Il declino della cavalleria:

Nell’Alto Medioevo le battaglie devono essere state uno spettacolo mozzafiato. Esse potevano essere infatti descritte, scremando la cosa, nel precipitarsi di due schiere di nobili, rivestiti da corazze multicolori per potersi riconoscere nel caos del combattimento, una contro l’altra, lancia in resta. La guerra era dunque, in sostanza, una sorta di grande torneo, in cui lo scopo era disarcionare il nemico, non ucciderlo: questo sia per via del codice cavalleresco, sia per via del fatto che il riscatto di un cavaliere ammontava ad una vera e propria fortuna! Quando però venne combattuta la Guerra dei Cent’

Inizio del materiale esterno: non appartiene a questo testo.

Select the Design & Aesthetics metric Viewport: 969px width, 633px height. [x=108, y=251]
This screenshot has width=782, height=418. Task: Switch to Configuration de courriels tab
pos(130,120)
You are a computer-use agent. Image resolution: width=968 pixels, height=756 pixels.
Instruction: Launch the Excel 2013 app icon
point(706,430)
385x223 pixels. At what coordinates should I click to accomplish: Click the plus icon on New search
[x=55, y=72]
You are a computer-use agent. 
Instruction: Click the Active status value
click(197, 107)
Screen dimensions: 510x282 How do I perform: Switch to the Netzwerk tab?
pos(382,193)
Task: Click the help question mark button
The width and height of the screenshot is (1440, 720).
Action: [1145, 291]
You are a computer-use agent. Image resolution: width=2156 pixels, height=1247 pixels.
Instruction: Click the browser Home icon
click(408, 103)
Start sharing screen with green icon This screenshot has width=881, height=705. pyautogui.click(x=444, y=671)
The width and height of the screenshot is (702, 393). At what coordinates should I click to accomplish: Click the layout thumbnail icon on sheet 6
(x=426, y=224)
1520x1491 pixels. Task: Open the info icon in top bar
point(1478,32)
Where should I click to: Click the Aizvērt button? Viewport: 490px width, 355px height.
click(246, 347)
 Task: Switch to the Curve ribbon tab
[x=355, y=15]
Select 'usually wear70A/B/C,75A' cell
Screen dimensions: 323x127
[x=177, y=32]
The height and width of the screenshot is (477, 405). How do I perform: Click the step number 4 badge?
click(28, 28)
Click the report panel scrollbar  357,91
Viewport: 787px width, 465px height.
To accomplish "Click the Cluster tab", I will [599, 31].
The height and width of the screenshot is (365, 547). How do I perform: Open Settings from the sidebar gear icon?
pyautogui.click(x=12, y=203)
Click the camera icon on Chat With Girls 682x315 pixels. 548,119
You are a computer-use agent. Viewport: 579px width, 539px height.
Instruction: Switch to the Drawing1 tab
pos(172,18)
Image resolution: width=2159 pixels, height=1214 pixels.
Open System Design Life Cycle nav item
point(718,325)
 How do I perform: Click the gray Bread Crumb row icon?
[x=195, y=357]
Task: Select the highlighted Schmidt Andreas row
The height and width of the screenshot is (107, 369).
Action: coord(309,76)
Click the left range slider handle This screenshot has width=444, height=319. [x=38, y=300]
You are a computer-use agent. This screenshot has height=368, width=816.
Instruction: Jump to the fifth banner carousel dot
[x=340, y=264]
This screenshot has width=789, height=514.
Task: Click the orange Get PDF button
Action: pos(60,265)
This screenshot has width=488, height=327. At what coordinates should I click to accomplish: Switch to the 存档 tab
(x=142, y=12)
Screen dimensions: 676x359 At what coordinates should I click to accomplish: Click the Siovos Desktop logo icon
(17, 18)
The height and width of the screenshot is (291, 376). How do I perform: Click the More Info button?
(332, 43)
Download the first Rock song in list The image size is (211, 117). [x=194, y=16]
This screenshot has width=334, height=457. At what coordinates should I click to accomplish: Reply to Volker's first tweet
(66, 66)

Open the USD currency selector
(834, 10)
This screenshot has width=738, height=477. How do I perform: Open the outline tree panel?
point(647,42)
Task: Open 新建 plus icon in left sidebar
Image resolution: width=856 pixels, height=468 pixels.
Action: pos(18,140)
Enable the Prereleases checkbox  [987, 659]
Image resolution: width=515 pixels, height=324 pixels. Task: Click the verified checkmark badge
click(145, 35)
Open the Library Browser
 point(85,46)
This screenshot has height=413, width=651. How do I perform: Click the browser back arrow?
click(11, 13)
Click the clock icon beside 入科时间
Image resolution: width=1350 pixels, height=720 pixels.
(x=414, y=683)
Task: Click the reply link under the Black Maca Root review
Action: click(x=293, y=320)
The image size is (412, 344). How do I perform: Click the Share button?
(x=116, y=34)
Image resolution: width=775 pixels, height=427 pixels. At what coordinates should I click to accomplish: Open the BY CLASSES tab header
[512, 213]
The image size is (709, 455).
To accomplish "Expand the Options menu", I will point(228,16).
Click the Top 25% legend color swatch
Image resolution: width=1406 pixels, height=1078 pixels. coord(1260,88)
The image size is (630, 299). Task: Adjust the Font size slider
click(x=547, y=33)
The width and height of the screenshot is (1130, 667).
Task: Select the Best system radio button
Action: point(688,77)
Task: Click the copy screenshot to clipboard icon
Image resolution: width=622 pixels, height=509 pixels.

Anni, le cose erano diverse: gli Inglesi erano sempre in inferiorità numerica, e quindi sempre alla ricerca di uomini da schierare. Limitarsi alla sola cavalleria sarebbe equivalso ad un suicidio, ecco dunque che, per la prima volta, fecero la loro comparsa in numero massiccio, sui campi di battaglia dell’Europa, i paesani armati e inquadrati in formazioni di fanteria.

Armati alla meno peggio, i fanti non potevano certo permettersi di risparmiare i cavalieri avversari, specialmente perché i cavalieri francesi erano senza pietà: nessuno avrebbe pagato alcun riscatto per un arciere gallese, né tanto meno lo si poteva lasciare vivo, in quella guerra senza esclusione di colpi. I fanti combattevano semplicemente per la loro sopravvivenza, e ciò li rendeva spietati. Il più delle volte, dopo aver disarcionato un cavaliere colpendone il destriero, i fanti lo trucidavano prima che questi, ostacolato dalla sua pesante armatura, riuscisse anche solo a mettersi in piedi.

Il punto era proprio questo.

Per sopravvivere alle raffiche di colpi che ricevevano dagli arcieri o, peggio ancora, dai balestrieri, i cavalieri erano costretti ad indossare armature sempre più pesanti. Questo tuttavia li rallentava e quindi prolungava il tempo in cui erano esposti al fuoco nemico. Che fare dunque? Non si poteva certo ridurre la resistenza delle corazze, ma era sempre più fondamentale impattare col nemico in pochissimi secondi. La soluzione adottata fu l’utilizzo di destrieri sempre più forti, capaci di reggere il peso di un cavaliere. La forza degli stalloni però non poteva essere ampliata all’infinito, e per di più il mantenimento di un cavaliere, dei suoi cavalli, degli scudieri e dell’equipaggiamento era costosissimo.

Ben presto i generali capirono che l’unità bellica del futuro era la fanteria, e che le armi da lancio avrebbero fatto da protagonisti nella storia futura.

Il declino della cavalleria era cominciato.